EJERCICIO PROPUESTO 1:
Responde según el fragmento sobre el aprendizaje periodístico:
(a) ¿En qué año fue becario de Cultura en ABC quien narra?
(b) ¿Al cabo de cuántas horas regresó del Parque del Retiro?
(c) ¿Cómo se califica la curva de aprendizaje del becario?

FRAGMENTO SELECCIONADO:
■ ■ ■ ■ ■
He sido un periodista becario muchas veces en mi vida -en ABC, en EFE, en SINC, en Comunicación de la Facultad de Veterinaria de Texas A&M- pero sólo aquella vez fui aprendiz de periodista. Como aprendiz aprendí realmente a practicar el oficio, en su estado más puro. Como becario aprendí a comportarme como un periodista, cómo se organizaba la gente en una redacción, cómo se llamaba por teléfono para pedir una entrevista, cómo se usaban esos programas de maquetación… cosas útiles, qué duda cabe, para el trabajo que desempeñaba. Pero más relacionadas con la piel que con el tuétano.

Por ejemplo. Una vez, como becario de Cultura en ABC, año 2006, me mandaron a la Feria del Libro a hacer una «crónica de ambiente». Fui al Parque del Retiro y regresé a las 4 horas con muchas descripciones de gente haciendo cola, testimonios de lectores sobre el calor pero apenas un par de conversaciones con escritores. ¡Inaceptable! Encima una de ellas era Almudena Grandes. ¡Doblemente inaceptable! Yo estaba avergonzado, debí haber preguntado antes de ir. ¿Pero qué ocurrió entonces? Los compañeros de la sección, benditos sean, empezaron a mirar sus agendas y me pasaron el móvil de dos o tres escritores que habían estado firmando ese día, incluido Mingote. Los llamé por teléfono, me atendieron encantados, y media hora después tenía la crónica impecable que ellos querían.

En definitiva, un becario siempre tiene esa red de seguridad. En un gran medio, las propuestas de temas o peticiones de entrevista llegan solas a la bandeja de entrada, hay un redactor jefe que le manda misiones adecuadas a su talento o a su inexperiencia, hay alguien que le aconseja, que le edita, que le perdona. O que le echa una bronca, pero luego le resuelve la papeleta.

La curva de aprendizaje del becario es irrealmente suave.

Cuando hacía crónicas de regional preferente no tenía nada de eso. Daba igual que tuviera 20 años y fuera estudiante, cuando el redactor te llamaba tenías que tener una crónica para cantarle, no había otra opción. Tenías que buscarte la vida, aprender a gestionar tus frustraciones, tejer tus redes, saber que no importaba nada que te pagaran poco o que hiciera frío o que tuvieras resaca o que fuera tu cumpleaños. Nadie me preguntó si sería capaz de hacerlo la primera vez, eso se daba por supuesto.

Todo esto no es, como quizá estén esperando, un alegato en contra de los sistemas de becarios. He aprendido mucho siendo becario, y conservo buenos amigos que antes eran mis jefes-instructores.

Todo esto es una reflexión sobre lo difícil que es adquirir ciertas habilidades, esenciales para el periodista pero refractarias a ser encorsetadas en un método académico. El olfato, la gestión de una crisis en medio de la nada, qué dar y qué esperar de un compañero, cómo detectar historias o llegar hasta personajes que están fuera del sistema mediático, que no tienen un correo electrónico o un gabinete de prensa pero tienen relatos fantásticos que nunca han contado a un periodista, como éste, éste o éste.

Ojo, si las llegué a publicar fue gracias a las habilidades, recursos y contactos que obtuve como becario. Pero si las encontré y las escribí fue, en buena medida, gracias al aprendizaje de aquel año en que hice crónicas a la intemperie.

Al final, son las historias que tienen más posibilidades de nunca jamás haber sido escritas.
■ ■ ■ ■ ■
[Elementos de una fuente de datos]
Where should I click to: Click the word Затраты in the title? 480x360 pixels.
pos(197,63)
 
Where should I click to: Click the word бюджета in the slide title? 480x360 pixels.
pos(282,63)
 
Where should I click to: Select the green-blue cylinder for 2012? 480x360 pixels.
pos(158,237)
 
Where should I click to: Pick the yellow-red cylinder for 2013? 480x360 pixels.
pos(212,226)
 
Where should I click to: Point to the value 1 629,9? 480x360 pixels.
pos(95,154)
■ ■ ■ ■ ■
EJERCICIO PROPUESTO 2:
Actualiza el listado desde la línea que contiene "Where should I click to: Pick" hasta su final y sustituye "pixels" por "píxeles" sin alterar nada más.

RESPUESTA CORRECTA 1:
(a) En 2006.
(b) A las 4 horas.
(c) Como irrealmente suave.

RESPUESTA CORRECTA 2:
Where should I click to: Pick the yellow-red cylinder for 2013? 480x360 píxeles.
pos(212,226)
 
Where should I click to: Point to the value 1 629,9? 480x360 píxeles.
pos(95,154)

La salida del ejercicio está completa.